• Tasks and exercises:
• 1. In the forum post about the R clustering error, what seed was used when running t-SNE?
• 2. Continue the forum post about the R clustering error, starting after its final line.

I am getting an error when I cluster some of the files together, and can not pin down what the issue is. I think it is related to ggplot2:

Error in if (nchar(shape_string[1]) <= 1) { : missing value where TRUE/FALSE needed In addition: Warning message: Removed 233153 rows containing missing values (geom_point).

The complete output of the console is provided below.

Do you have any guidance on this issue?

Thanks!

Dy162Di<162Dy_CD45RA> -Er166Di<166Er_CD33> -Er167Di<167Er_CD28> -Er168Di<168Er_CD24> -Er170Di<170Er_CD161> -Eu151Di<151Eu_CD38> -Eu153Di<153Eu_CD11b> -Gd155Di<155Gd_CCR6> -Gd156Di<156Gd_CXCR4> -Gd157Di<157Gd_CD86> -Gd158Di<158Gd_CXCR5> -Gd160Di<160Gd_CCR7> -Ho165Di<165Ho_CD127> -In113Di<113In_CD57> -Lu175Di<175Lu_HLADR> -Nd143Di<143Nd_CD4> -Nd144Di<144Nd_CD8> -Nd148Di<148Nd_CD11c> -Pr141Di<141Pr_CD49d> -Sm147Di<147Sm_CD85j> -Sm149Di<149Sm_CD16> -Sm152Di<152Sm_CD27> -Sm154Di<154Sm_CD14> -Tb159Di<159Tb_CXCR3> -Tm169Di<169Tm_ICOS> -Yb171Di<171Yb_TCRgd> -Yb172Di<172Yb_PD-1> -Yb173Di<173Yb_CD123> -Yb174Di<174Yb_CD56> -Yb176Di<176Yb_CD25>

Extract expression data... 434805 x 49 data was extracted! Dimension reduction... Running t-SNE...with seed 42 DONE Run clustering... Running PhenoGraph...Run Rphenograph starts: -Input data of 434805 rows and 30 columns -k is set to 33 Finding nearest neighbors...DONE ~ 1704.101 s Compute jaccard coefficient between nearest-neighbor sets...DONE ~ 162.202 s Build undirected graph from the weighted links...DONE ~ 34.81 s Run louvain clustering on the graph ... Compute jaccard coefficient between nearest-neighbor sets...DONE ~ 162.202 s Build undirected graph from the weighted links...DONE ~ 34.81 s Run louvain clustering on the graph ...DONE ~ 169.733 s Run Rphenograph DONE, took a total of 2070.84599999998s. Return a community class -Modularity value: 0.8685872 -Number of clusters: 29 DONE! Progression analysis... Listing markers used for dimension reduction... Stashing sample names... Wrapping results... Analysis DONE, saving the results... R object is saved in cytofkit CD3.RData THIS R OBJECT IS THE INPUT OF SHINY APP! Error in if (nchar(shape_string[1]) <= 1) { : missing value where TRUE/FALSE needed In addition: Warning message: Removed 233153 rows containing missing values (geom_point).

• Available data:
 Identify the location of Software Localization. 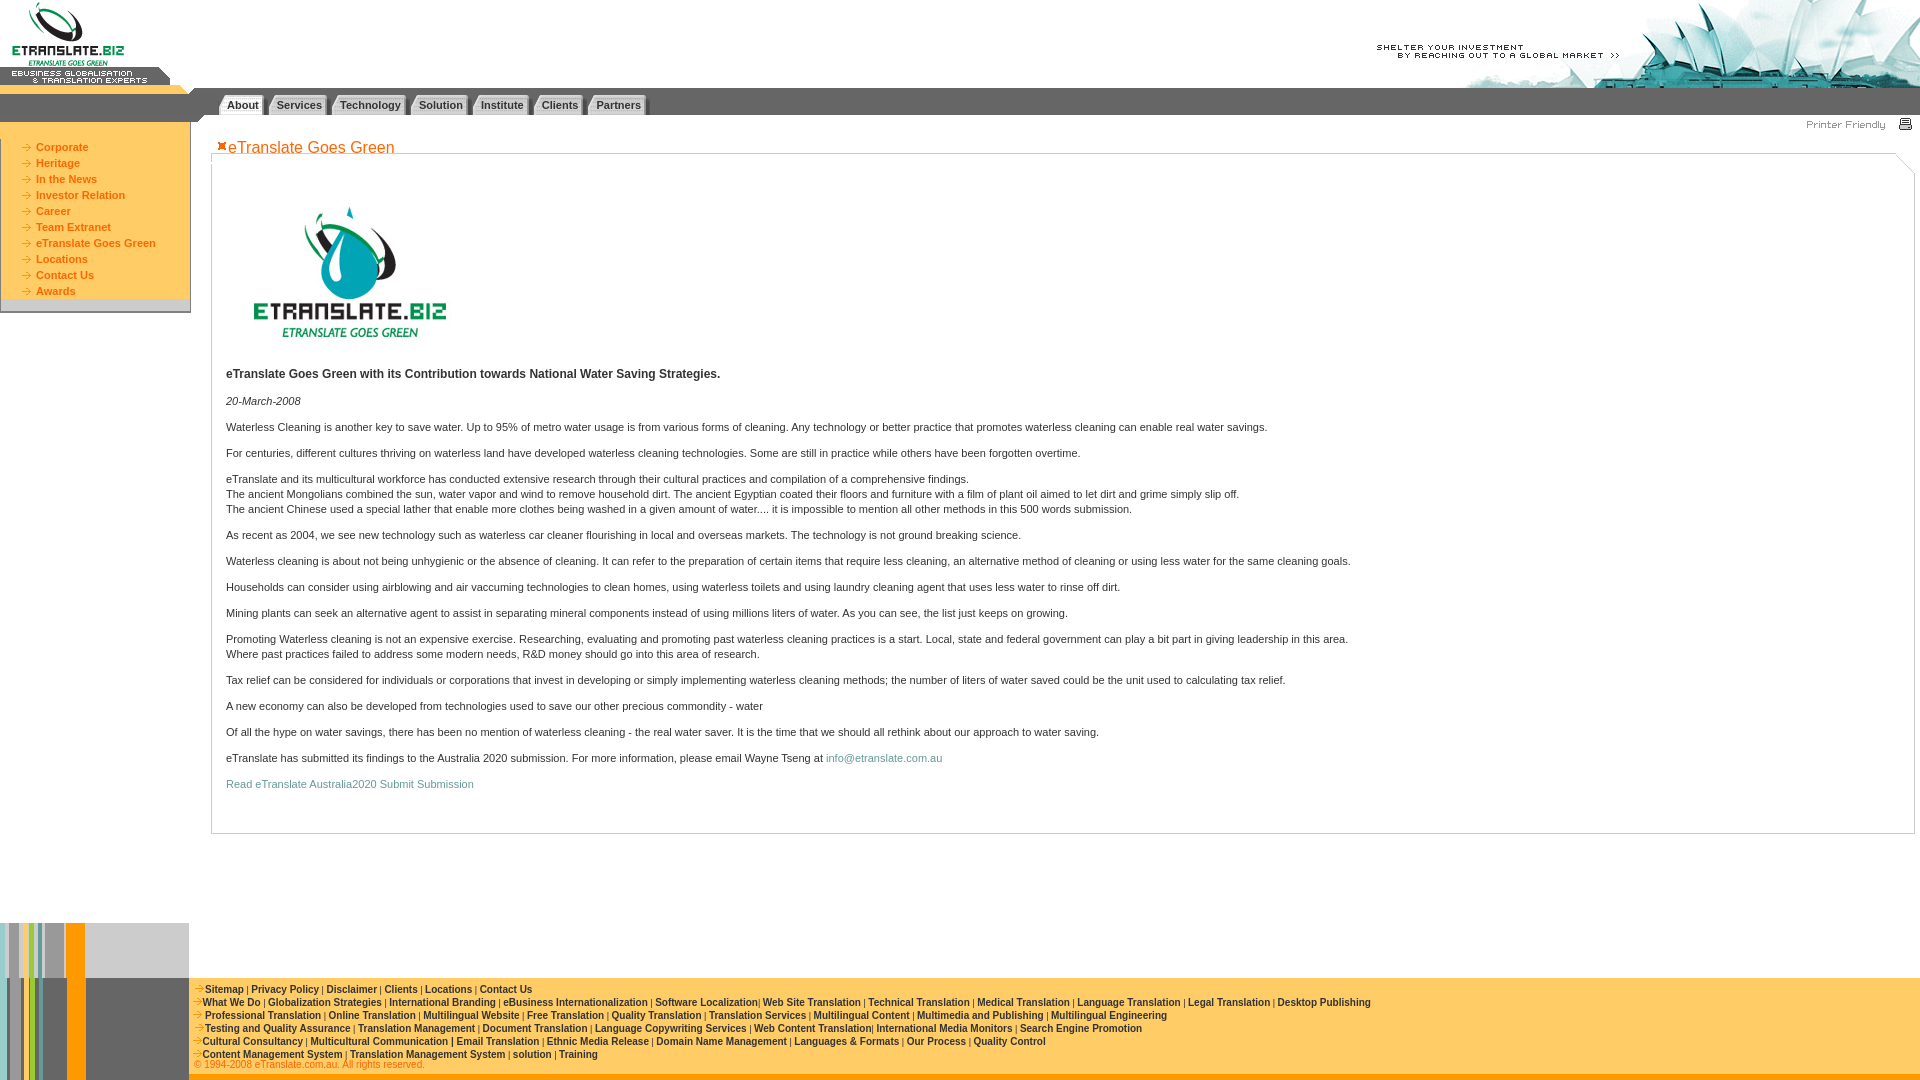
(706, 1002).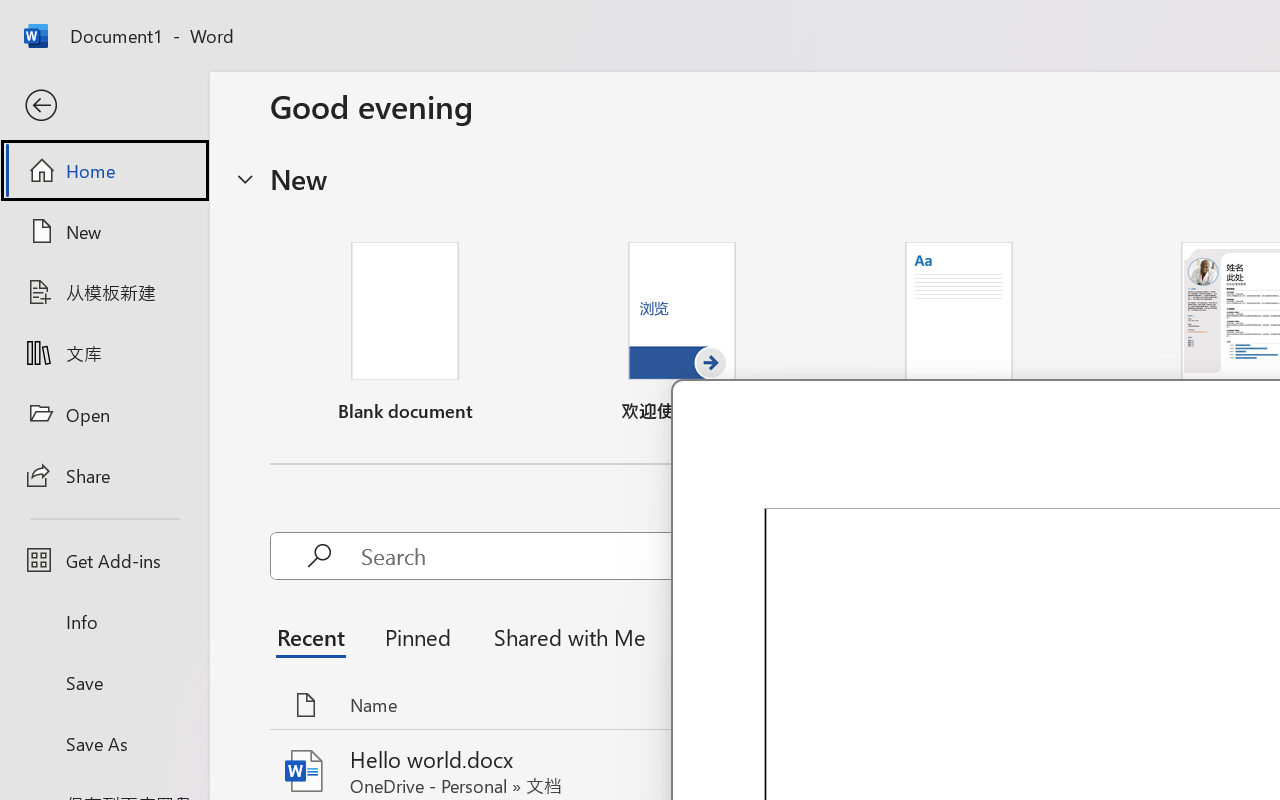 The image size is (1280, 800). What do you see at coordinates (316, 636) in the screenshot?
I see `Recent` at bounding box center [316, 636].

• Answers per task:
• 1. Seed 42.

• 2.
lconde-ucl commented 5 years ago

Hi furbelows,

I am having the same issue, this error happens when I have more than a certain number of samples, but not if the same samples are analysed in smaller sets.

I found the problem, and is within the cytof_clusterPlot function (line 290 in https://github.com/JinmiaoChenLab/cytofkit2/blob/master/R/cytof_postProcess.R). The sampleLabel argument in that function defaults to TRUE, which makes the UMAP/tSNE plots to show labels (letters) for each individual sample using shape = sample:

cp <- ggplot(data, aes_string(x = xlab, y = ylab, colour = cluster, shape = sample)) ...

If you deactivate that option with sampleLabels=FALSE, then the plots are generated no problem:

cp <- ggplot(data, aes_string(x = xlab, y = ylab, colour = cluster)) ...

See attached two example plots to see the difference, one with the default sampleLabel=T, and another one with sampleLabel=F.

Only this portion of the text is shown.